Nous ne pouvons pas accepter que les excès et la violence se banalisent à l’encontre de nos collaborateurs. Nous disons oui au dialogue et non aux provocations et aux agressions ! Cette manifestation du vendredi 14 décembre à l’Agence Centrale à Paris intervient après plusieurs mois d’opérations de dénigrement menées sur le terrain dans les agences en France prenant à partie les collaborateurs de Société Générale. Rien ne justifie de mettre en danger la réputation et la sécurité de nos collaborateurs, en les livrant en pâture aux médias sociaux et en transformant leur lieu de travail en une scène de spectacle. L’excès engendre l’excès et nous fait perdre du temps en nous divisant et au lieu de chercher ensemble des solutions réalistes à un problème complexe. Propager des informations exagérées, simplistes ou franchement erronées, c’est recourir aux mêmes méthodes que les climatosceptiques. Restons sur le dialogue constructif.

Nous voulons travailler ensemble pour accélérer une transition énergétique réaliste au bénéfice de tous.

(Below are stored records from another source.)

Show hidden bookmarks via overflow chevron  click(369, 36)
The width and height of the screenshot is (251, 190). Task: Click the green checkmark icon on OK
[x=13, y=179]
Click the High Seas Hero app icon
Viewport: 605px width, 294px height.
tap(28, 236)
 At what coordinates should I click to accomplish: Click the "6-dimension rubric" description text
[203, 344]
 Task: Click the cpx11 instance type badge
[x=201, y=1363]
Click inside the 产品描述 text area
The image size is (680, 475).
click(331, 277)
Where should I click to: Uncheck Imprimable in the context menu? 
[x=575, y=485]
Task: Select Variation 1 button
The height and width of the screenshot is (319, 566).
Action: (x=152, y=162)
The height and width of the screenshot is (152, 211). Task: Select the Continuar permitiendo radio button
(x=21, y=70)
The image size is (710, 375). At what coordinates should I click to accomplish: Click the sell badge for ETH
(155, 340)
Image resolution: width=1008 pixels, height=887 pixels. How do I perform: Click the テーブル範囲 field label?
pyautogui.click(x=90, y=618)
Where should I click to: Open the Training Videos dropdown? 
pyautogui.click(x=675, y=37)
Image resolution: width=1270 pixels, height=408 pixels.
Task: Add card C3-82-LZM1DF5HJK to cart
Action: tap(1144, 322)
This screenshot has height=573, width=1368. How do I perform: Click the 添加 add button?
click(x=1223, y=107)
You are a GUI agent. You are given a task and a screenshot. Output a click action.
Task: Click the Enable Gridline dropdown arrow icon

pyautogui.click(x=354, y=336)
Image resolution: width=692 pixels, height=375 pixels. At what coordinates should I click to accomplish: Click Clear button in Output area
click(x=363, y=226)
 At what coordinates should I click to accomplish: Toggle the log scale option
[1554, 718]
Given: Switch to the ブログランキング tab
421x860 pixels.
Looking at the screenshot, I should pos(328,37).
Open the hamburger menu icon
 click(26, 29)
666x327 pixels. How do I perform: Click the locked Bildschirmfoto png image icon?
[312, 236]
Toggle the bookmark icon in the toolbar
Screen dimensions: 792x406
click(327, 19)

C’est parce que nous sommes conscients de l’importance des multiples enjeux que nous rejetons les postures dogmatiques et les tentations de “Grand Soir”. Les énergies renouvelables mettront des années à être en capacité de remplacer l’énergie fossile. Pas parce que nous ne les finançons pas, mais notamment parce que l’énergie produite, qui dépend très souvent de paramètres climatiques, ne peut pas être encore stockée ou transportée à grande échelle. Rejeter en bloc les énergies fossiles n’est donc pas réaliste. Si la réduction du charbon est bien pour nous tous la priorité n°1, le gaz, y compris le gaz de schiste, est une énergie de transition nécessaire. Lorsqu’il est extrait et suivi dans le respect de normes environnementales strictes, le gaz de schiste américain est utile à la transition énergétique parce qu’il permet d’accélérer la sortie du charbon, une priorité aux Etats-Unis et surtout en Asie, notamment en Chine et en Inde, où la demande énergétique est en croissance pour assurer une croissance indispensable à la stabilité politique et sociale des économies. Le réalisme, c’est d’arriver à concilier urgence climatique et besoins légitimes de croissance économique mondiale, notamment des pays en développement. Le réalisme, c’est aussi savoir écouter et s’adapter. Après de nombreux échanges constructifs avec l’ONG les Amis de la Terre, nous avons pris la décision d’exclure tout financement direct d’importations de gaz de schiste américain en France ; nous évaluerons notre soutien concret au projet Rio Grande au Texas, qui n’en est qu’à un stade d’études, d’ici le 1er semestre 2019, et ce soutien sera conditionné au strict respect de nos politiques environnementales et sociales. La transition énergétique ne sera efficace et acceptable que si elle appréhende de manière globale et juste socialement les exigences d’une croissance équilibrée et durable au profit de l’ensemble des citoyens de notre planète.